When the energy he exhausted tirelessly building two relatively unknown programs at Jacksonville State and Wichita State finally started to pay off, those frustrations began to disappear. After his first two years with the Shockers, Turgeon guided the school to five straight winning seasons.

In 2006, his squad stunned the country with a run to the Sweet Sixteen in the NCAA Tournament. Just a year later, he had Wichita State on the cusp of a top-25 ranking at the start of the season.

“He’s never lost at any place he’s gone,” Bob Turgeon said.


Turgeon’s dream to climb to the top of the coaching profession never left. Despite all his accomplishments in Wichita, he wanted more.

“He’s just got this burning desire to be the best,” Bob Turgeon said.

So he bolted from his hometown state for a position at Texas A&M in 2007. As he fought to both captivate a football-crazed and largely apathetic fan base and remake a team set in its own ways, heartbreak struck.

In his second season, Derrick Roland, a senior guard and the vocal leader of the team, broke the tibia and fibula in his right leg in a gruesome fall near the end of a game.
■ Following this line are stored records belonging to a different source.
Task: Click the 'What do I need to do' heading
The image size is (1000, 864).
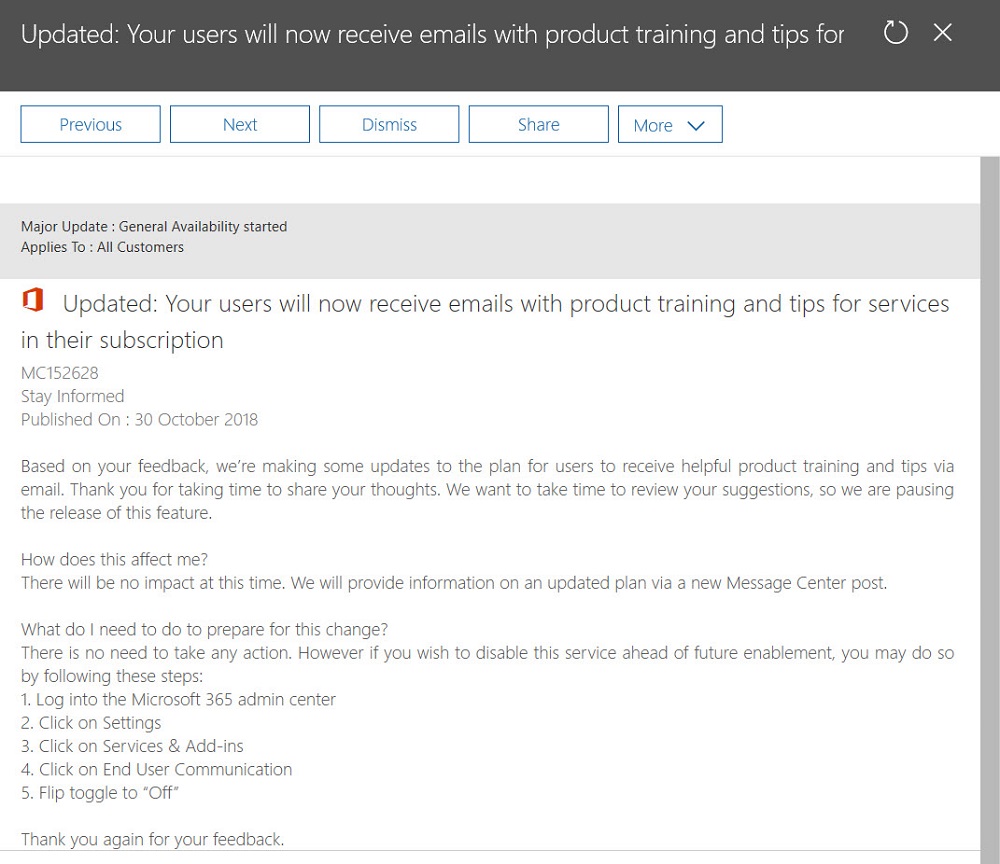Action: coord(204,630)
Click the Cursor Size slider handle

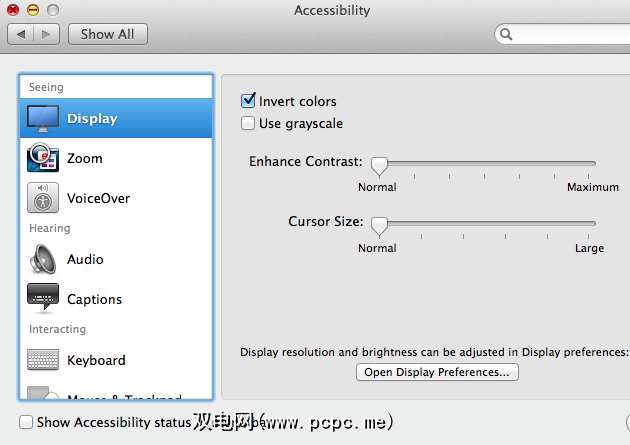pyautogui.click(x=379, y=225)
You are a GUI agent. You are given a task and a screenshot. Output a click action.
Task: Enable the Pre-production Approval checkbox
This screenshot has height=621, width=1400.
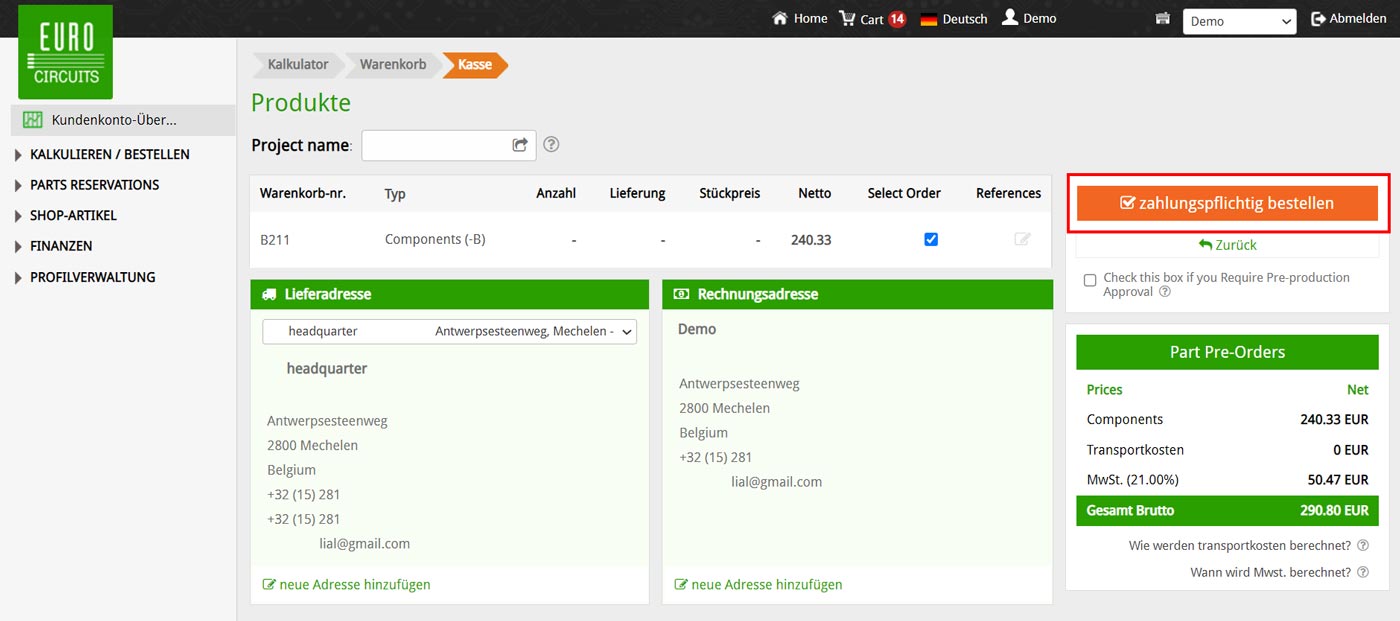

Just months later, the first recruit Turgeon ever had contact with at Texas A&M — Tobi Oyedeji, a 6-foot-9 forward — died in a car accident.

“It was such an ugly deal,” Bob Turgeon said. “To keep those kids together, that could have totally ruined the year.”

It’s those moments, Darko said, that make Turgeon truly stand out as a coach.

“I remember there were times when my family was going through stuff and I would go into his office and just talk to him about it,” Darko said. “He has an open-door policy, and you can just go talk to him about anything.”

“Like the kids say, ‘He keeps it real,'” Jim Turgeon said. “He’s a straight shooter.”


Turgeon will tell you himself that he’s a competitor, that he was born that way.

But Texas A&M never offered the atmosphere he craved and came to know growing up in Kansas. He won at least 24 games in each of his four seasons with the Aggies and guided the program to four straight NCAA Tournament appearances, and it hardly seemed to matter.

Friends said Turgeon slowly became disenchanted with the direction of his basketball program, one that was largely overshadowed by the football team and saw Reed Arena filled to the rafters only against the Big 12’s premier opponents.

That, Turgeon said, is why he’s in College Park, a place that puts basketball above all else. With him comes the competitive fire and cockiness that has resonated his entire life. Another thing, too: a clear goal to win a national championship. After a life spent defying expectations, nothing else will do.

“He told me when he was a freshman in high school that we were going to win a state championship, and we did,” Meseke said. “He told me he was going to play for the University of Kansas, and he did. He told me he wanted to be a Division I coach by the time he was 35 years old, and he did.

“Everything he has said, he has backed up.”